Mainframes and cloud computing

Picking up IT trade papers might make you think that the only real players in the cloud computing world were Microsoft, Google, and Amazon. Microsoft, with its ‘mega data centre’ in Dublin has been enthusiastic about its Office Web Apps and Facebook integration. Its Windows Azure is an environment for development, service hosting, and service management based on the cloud. It’s designed to allow developers to compute, host, scale, store, and also manage the Web apps they create. Google is working with VMware to develop a new operating system for the cloud, and plans to push the Web as a platform for enterprise-standard software development. Google now has a version of the Google App Engine for enterprise users. Amazon has its Elastic Compute Cloud (Amazon EC2) – a Web service providing resizable compute capacity in the cloud. It is designed to make Web-scale computing easier for developers. So where does that leave the mainframe?

To answer that question, Vanson Bourne, a market research company based in the UK undertook a survey that has now been published and is called Mainframe – The Ultimate Cloud Platform? Vanson Bourne conducted more than 300 interviews during August 2010 among IT decision makers. The sample comprised respondents in the UK, France, Germany, Italy, Benelux, Scandinavia, Russia, Poland, Turkey, and the Czech Republic.

The survey results were published by CA Technologies, who revealed that 79 percent of IT organisations believe the mainframe is an essential component of their cloud computing strategy. They also found that 74 percent of respondents believe that the mainframe will have a role in any cloud computing initiative, with 70 percent agreeing that cloud computing will sustain or extend the mainframe environment.

Interestingly, and quite independently, the 2011 Arcati Mainframe Yearbook has two questions about cloud computing in its user survey. If you haven’t completed a survey yet, you can, by going to

According to CA’s Dayton Semerjian: “This survey provides indisputable evidence of the mainframe's agility to perform in new IT models such as cloud computing, and on-going durability as a critical data centre platform for decades to come”. Semerjian added: “CA Technologies is addressing these needs through its revolutionary mainframe management strategy, Mainframe 2.0”.

The survey also found that 82 percent of respondents stated that they intend to use the mainframe in the future either as much or more than today – which, sadly, implies that one in five sites are reducing their mainframe usage.

54 percent of respondents felt that the most pressing issues facing them in the next 12 months is an increased demand for training.

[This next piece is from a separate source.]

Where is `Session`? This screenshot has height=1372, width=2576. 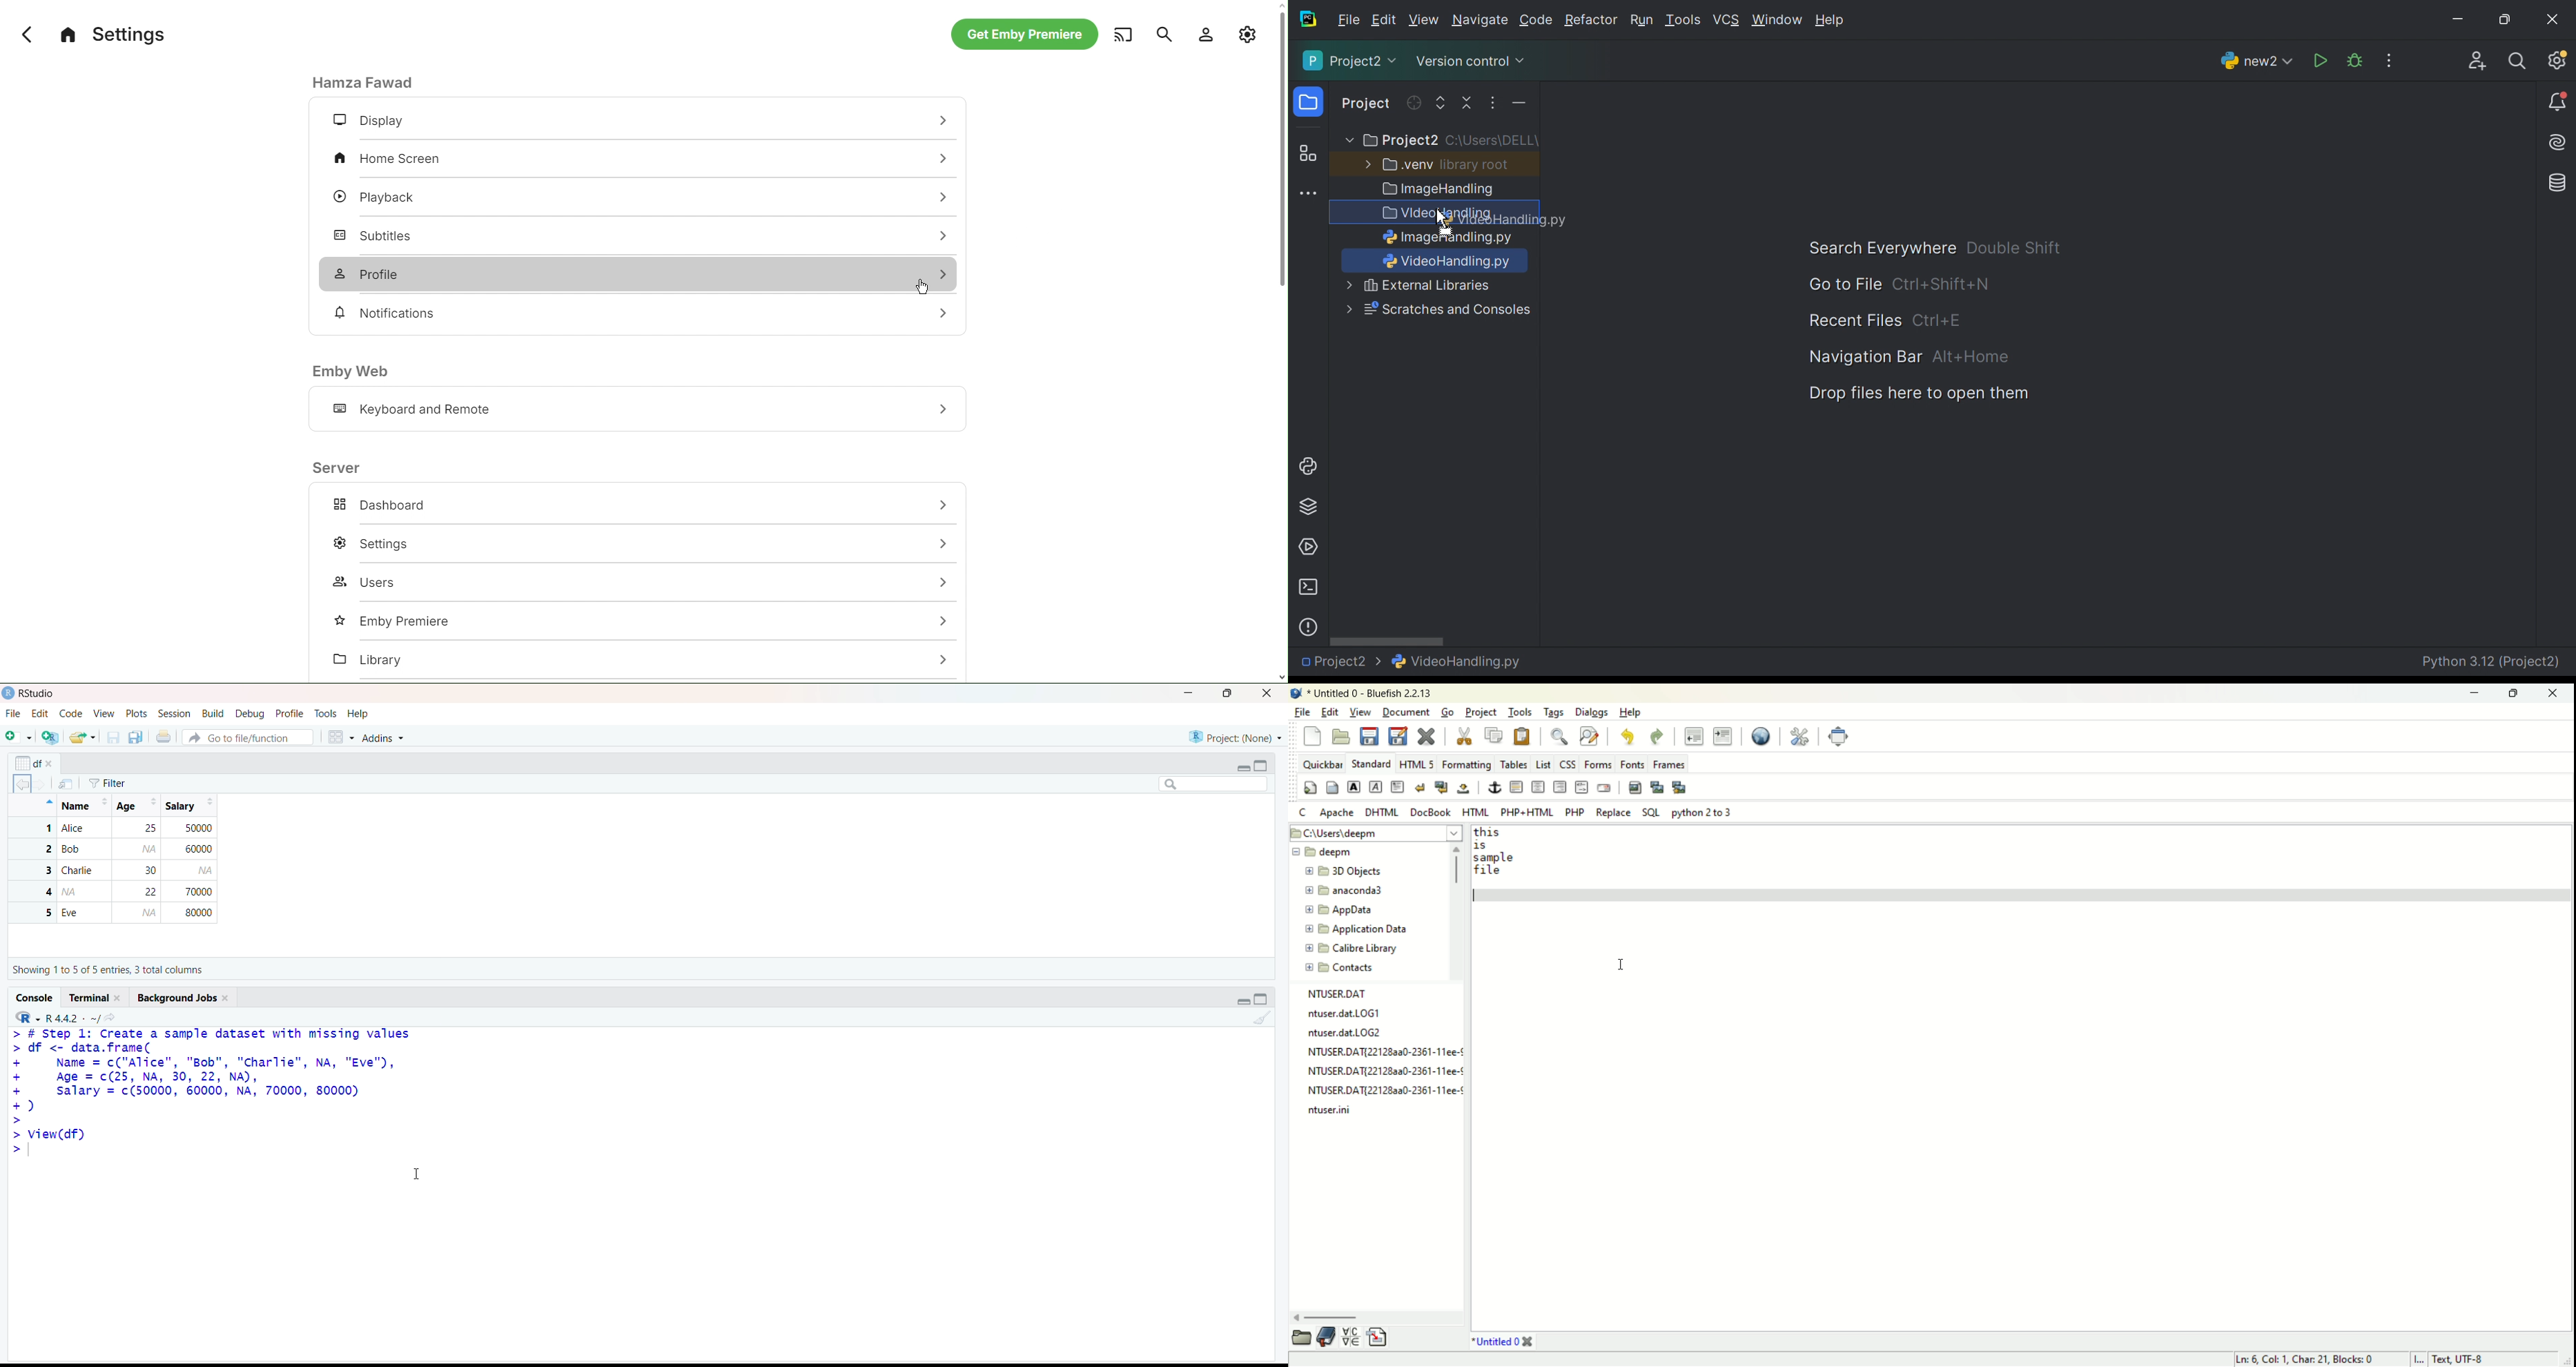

When asked why the mainframe is considered a valuable organisational asset, responses included reliability (55 percent), its position as an established technology (52 percent), platform cost-effectiveness (48 percent), and IT attitudes toward change (40 percent).
Linked to training is the problem of an increasingly ageing experienced workforce and a reduction in the number of experienced people available to work on mainframes. The study concluded that 44 percent of IT organisations are grappling with staffing issues created by the greying workforce and difficulty in hiring new staff, and they are concerned that these challenges will make the mainframe less viable in the future.